My next question followed logically.  How does one run with a vision of impending calamity?  Immediately, it became clear to me that the Habakkuk text has been largely misunderstood.  You do not run with this kind of a vision: you run away from it.  You run, because you are determined to avoid it.  Of course it will be fulfilled whether you run or not.  But you have to make sure in its fulfilment, it is inapplicable to you. 

 

Wait and run

When God gives a prophecy, he does not depend on man to fulfil it.  He fulfils it himself.  But when God gives us a vision and tells us to run, he intends that we should run away from it.  This is because, as in the case of Habakkuk, the vision is a “burden.” (Habakkuk 1:1).  It is about impending calamity.  But with every calamity, God makes provision for the salvation of a few. (Isaiah 10:21-22). 

Whenever we see God’s prophecies of gloom and doom in the bible, we better believe and run away from them.  We must not just say: “God forbid bad thing.”  God will not forbid his own prophecies.  Thus, Job asks: “Shall we indeed accept good from God, and shall we not accept adversity?” (Job 2:10).  But then God says to Habakkuk: “These things I plan won’t happen right away. Slowly, steadily, surely, the time approaches when the vision will be fulfilled. If it seems slow, wait patiently, for it will surely take place. It will not be delayed.” (Habakkuk 2:3). 

We are knee-deep in kingdom dynamics here.  Why would anybody wait patiently for calamity?  Do we wait or do we run away?  We wait because God says we should.  We wait because everyone who believes in the word of God must be committed to its fulfilment; whether good or bad.  We wait because our salvation is in the very calamity itself.  But even as we wait for the calamity, so must we run away from it.  There is salvation for those who run from God’s impending calamities.

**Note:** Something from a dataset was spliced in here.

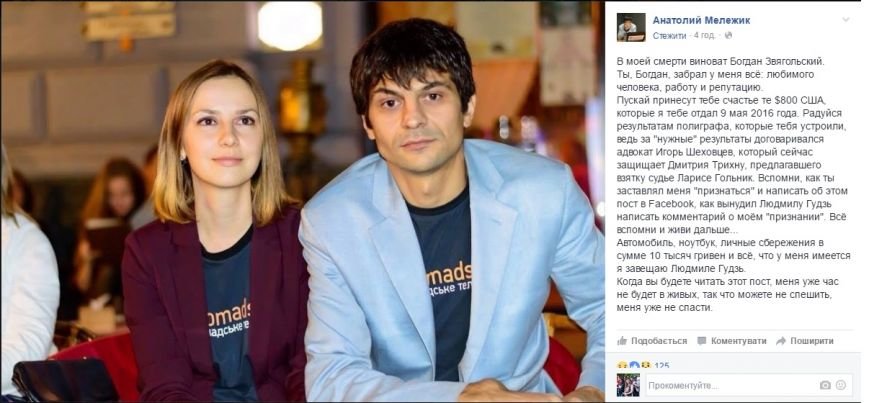This screenshot has width=869, height=403.
Task: Click the commenter avatar thumbnail
Action: point(628,384)
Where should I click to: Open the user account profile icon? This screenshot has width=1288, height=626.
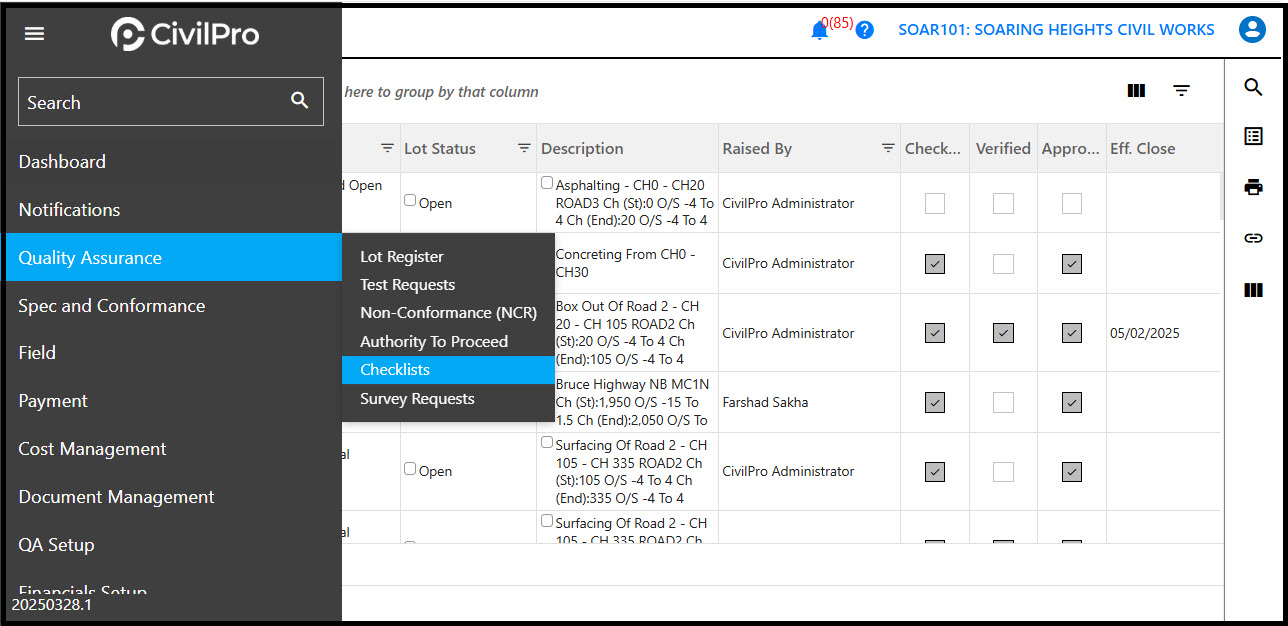tap(1252, 30)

“Therefore wait for me,” says the LORD, “until the day I rise up for plunder; my determination is to gather the nations to my assembly of kingdoms, to pour on them my indignation, all my fierce anger; all the earth shall be devoured with the fire of my jealousy. For then I will restore to the peoples a pure language, that they all may call on the name of the LORD, to serve him with one accord.” (Zephaniah 3:8-9). 

 

A living parable

In 1995, the Lord told me to break up my business partnership with my brother, so I set up a meeting with him.  On the way, the Lord said to me: “Femi, you will get to your brother’s place at 12 p.m.”  I did not know the significance of this but I believed it.  But suddenly, I realised it did not make sense.  There was no traffic on the way.  At the speed we were going, we would get there before twelve.   

Then something strange happened.  The driver took a wrong turning.  I looked up to find him driving on an unfamiliar road.  We had to go round and double back before getting back on track.  As we stopped the car in front of my brother’s house, the digital clock in the car switched to 12 p.m.   The Lord himself had fulfilled his vision by his own power.

“Then the LORD said to me: ‘Even if Moses and Samuel were to stand before me, my heart would not go out to this people. Send them away from my presence! Let them go!  And if they ask you, ‘Where shall we go?’ tell them, ‘This is what the LORD says: Those destined for death, to death; those for the sword, to the sword; those for starvation, to starvation; those for captivity, to captivity.’” (Jeremiah 15:1-2).

We must run from such prophecies, determined to be part of the few God has earmarked for salvation.  There is always salvation in God’s proclaimed calamities.  Indeed, without the calamities there would be no salvation.  God says: “I will spare a few of their men from the sword, from famine, and from pestilence, that they may declare all their abominations among the Gentiles wherever they go. Then they shall know that I am the LORD.” (Ezekiel 12:16).